Thus, the question of which cohort should be considered “normal” may really depend on the experimental questions being asked. For studies directed at characterizing the relationship between antecedent anxiety-like behavior and EtOH drinking, our findings suggest that commercially sourced adult rats may not be a suitable model, as the anxiety-like behavior of these animals on the elevated plus-maze was very similar to that of SI rats. In fact, the distribution of open arm times for both STD and SI subjects were clustered within a relatively narrow window, near the upper limit of anxiogenic behavior on the plus-maze. In contrast, animals purchased from a commercial supplier, immediately postweaning, and then group housed during adolescence, exhibited a much broader range of anxiety-like responses on the plus-maze and may, thus, better reflect the spectrum of anxiety-like behaviors expected in “normal” Long Evans rats. In addition, a significant relationship between initial anxiety-like behavior and EtOH drinking, similar to that observed in humans (Chan et al., 2008; Kessler et al., 1997; Kushner et al., 2000), could only be detected in data sets that included GH subjects. Clearly, additional studies will be needed to compare the behavioral profile of STD rats with that of SI and GH animals across a broader range of anxiety-like measures. However, given that seemingly minor environmental factors can significantly influence at least some measures of anxiety-like behavior in rats, and the fact that commercial laboratory animal suppliers do not typically provide detailed information on the rearing conditions of their animals, it would seem that GH subjects may represent a preferable control group in studies examining the complex relationship between anxiety and EtOH drinking.

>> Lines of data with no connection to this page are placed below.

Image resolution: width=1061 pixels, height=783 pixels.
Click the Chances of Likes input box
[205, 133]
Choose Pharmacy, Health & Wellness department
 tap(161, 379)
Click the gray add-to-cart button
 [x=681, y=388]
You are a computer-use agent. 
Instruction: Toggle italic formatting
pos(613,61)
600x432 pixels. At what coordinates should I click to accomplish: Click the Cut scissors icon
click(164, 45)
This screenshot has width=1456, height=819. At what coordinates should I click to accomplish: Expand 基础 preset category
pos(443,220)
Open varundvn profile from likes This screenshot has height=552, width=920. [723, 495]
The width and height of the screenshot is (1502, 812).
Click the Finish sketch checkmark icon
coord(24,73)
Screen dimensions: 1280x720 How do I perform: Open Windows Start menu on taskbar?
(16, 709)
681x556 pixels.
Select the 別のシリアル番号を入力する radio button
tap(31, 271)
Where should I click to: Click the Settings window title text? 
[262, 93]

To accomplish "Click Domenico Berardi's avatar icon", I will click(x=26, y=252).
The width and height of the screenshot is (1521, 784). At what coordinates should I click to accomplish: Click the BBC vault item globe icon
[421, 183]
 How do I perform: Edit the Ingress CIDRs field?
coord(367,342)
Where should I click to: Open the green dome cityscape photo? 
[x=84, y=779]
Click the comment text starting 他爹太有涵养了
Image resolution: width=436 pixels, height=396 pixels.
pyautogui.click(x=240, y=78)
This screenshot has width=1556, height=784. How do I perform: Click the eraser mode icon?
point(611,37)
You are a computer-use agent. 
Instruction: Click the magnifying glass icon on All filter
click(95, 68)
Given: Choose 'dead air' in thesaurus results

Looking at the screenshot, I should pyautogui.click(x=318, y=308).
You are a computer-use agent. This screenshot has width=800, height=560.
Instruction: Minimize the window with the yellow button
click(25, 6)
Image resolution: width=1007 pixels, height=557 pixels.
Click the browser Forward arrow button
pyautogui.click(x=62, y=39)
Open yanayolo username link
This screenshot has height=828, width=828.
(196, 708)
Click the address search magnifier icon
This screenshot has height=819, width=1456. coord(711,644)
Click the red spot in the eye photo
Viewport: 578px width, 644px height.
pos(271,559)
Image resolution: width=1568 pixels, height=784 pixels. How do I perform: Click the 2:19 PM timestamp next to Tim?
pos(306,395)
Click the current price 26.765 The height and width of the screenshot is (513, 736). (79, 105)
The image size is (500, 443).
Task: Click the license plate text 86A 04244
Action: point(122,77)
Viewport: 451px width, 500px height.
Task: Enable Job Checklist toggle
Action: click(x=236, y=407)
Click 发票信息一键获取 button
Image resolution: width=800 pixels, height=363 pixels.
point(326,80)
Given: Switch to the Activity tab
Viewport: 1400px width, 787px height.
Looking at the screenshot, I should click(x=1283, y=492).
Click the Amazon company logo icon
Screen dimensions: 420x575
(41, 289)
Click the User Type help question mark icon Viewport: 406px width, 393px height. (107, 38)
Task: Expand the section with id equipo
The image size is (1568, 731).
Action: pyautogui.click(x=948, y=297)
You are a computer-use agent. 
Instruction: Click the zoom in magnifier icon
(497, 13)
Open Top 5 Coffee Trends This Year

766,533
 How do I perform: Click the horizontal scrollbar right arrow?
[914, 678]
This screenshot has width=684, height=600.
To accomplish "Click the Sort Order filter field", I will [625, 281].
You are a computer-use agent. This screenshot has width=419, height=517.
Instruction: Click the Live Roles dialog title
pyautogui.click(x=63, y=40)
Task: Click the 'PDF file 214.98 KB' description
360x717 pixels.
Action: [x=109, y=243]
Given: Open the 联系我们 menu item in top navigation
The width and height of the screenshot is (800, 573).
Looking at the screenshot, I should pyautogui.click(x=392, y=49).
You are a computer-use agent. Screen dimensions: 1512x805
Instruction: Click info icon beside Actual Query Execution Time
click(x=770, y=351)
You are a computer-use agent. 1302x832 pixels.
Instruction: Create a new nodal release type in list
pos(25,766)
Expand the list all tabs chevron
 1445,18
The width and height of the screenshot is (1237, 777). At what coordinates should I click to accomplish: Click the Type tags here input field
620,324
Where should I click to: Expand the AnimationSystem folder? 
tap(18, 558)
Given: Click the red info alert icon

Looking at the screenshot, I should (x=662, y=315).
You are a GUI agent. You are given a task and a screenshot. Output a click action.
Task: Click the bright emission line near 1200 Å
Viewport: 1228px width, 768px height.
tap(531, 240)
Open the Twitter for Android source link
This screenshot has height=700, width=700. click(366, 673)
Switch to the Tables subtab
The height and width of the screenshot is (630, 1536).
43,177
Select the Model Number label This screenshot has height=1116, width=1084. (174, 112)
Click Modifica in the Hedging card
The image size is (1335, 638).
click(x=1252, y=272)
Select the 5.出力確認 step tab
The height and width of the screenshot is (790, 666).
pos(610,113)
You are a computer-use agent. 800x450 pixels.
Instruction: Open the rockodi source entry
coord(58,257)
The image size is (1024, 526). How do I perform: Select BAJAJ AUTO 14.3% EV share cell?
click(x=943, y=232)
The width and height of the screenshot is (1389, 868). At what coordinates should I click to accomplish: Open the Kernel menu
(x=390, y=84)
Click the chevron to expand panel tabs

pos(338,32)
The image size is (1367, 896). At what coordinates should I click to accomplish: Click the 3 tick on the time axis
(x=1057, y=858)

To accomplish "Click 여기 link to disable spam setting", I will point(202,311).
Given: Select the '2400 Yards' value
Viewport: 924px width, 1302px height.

In summary, our data confirm prior findings that rats reared under conditions in which they are deprived of social contact during adolescence exhibit increased levels of anxiety-like behavior and novelty responding in adulthood, relative to animals raised in small groups during this period. SI rats also consume significantly more EtOH and obtain higher blood EtOH levels in home-cage voluntary drinking procedures. Our data further suggest that rats obtained from a commercial supplier as young adults and then housed under conditions commonly used in home-cage EtOH self-administration studies display an anxiety-like and EtOH-drinking profile similar to that of rats that have been socially isolated during adolescence. Together, these findings provide further evidence that studies with juvenile GH and SI rats may provide a useful model with which to study behavioral and neurobiological substrates linking early life stress and vulnerability to alcoholism. These data also suggest that commercially sourced adult rats may not be suitable for studies examining the relationship between anxiety and EtOH drinking as these animals seem to share an anxiety-like behavioral profile similar to that of rats that have been exposed to chronic early life stress.